-------- Data listing

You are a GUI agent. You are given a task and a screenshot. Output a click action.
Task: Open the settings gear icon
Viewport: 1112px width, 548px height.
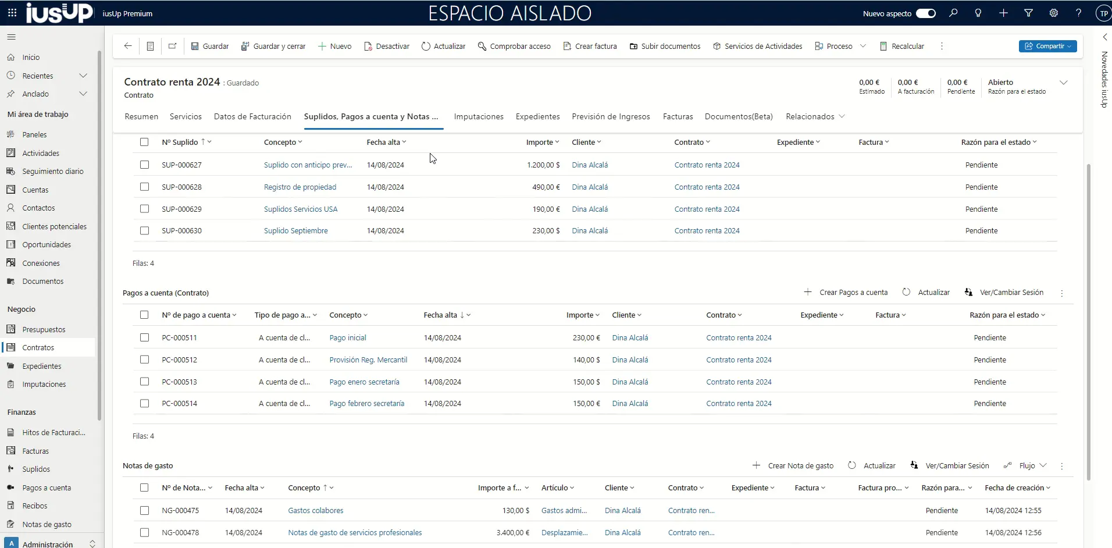(1053, 13)
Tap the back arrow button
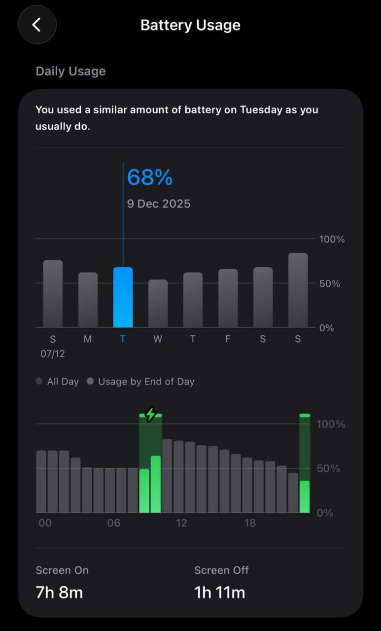 pyautogui.click(x=37, y=25)
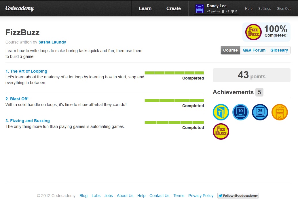Select the Course tab
The image size is (298, 208).
click(230, 50)
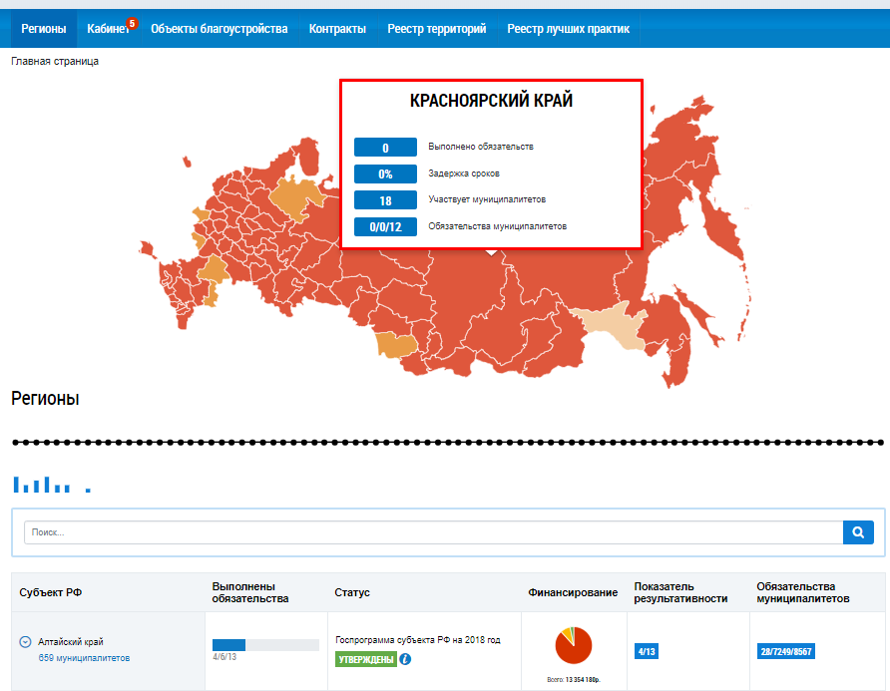Click the info icon next to УТВЕРЖДЕНЫ
Screen dimensions: 890x691
coord(406,659)
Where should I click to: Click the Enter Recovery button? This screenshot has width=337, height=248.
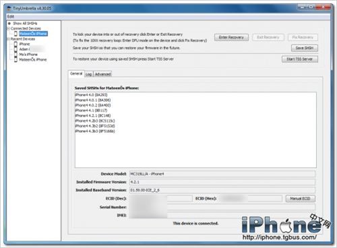click(231, 37)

----------------

Aim of the task = Word-for-word restatement: every line from the one with "Task: Open the settings gear icon" through the final line of the data, both ends included, pictures excluded.

Task answer =
Task: Open the settings gear icon
Viewport: 1112px width, 548px height.
(1053, 13)
Tap the back arrow button
 pyautogui.click(x=37, y=25)
Select the Course tab
The image size is (298, 208).
click(230, 50)
Click the info icon next to УТВЕРЖДЕНЫ
Screen dimensions: 890x691
coord(406,659)
Where should I click to: Click the Enter Recovery button? This screenshot has width=337, height=248.
click(231, 37)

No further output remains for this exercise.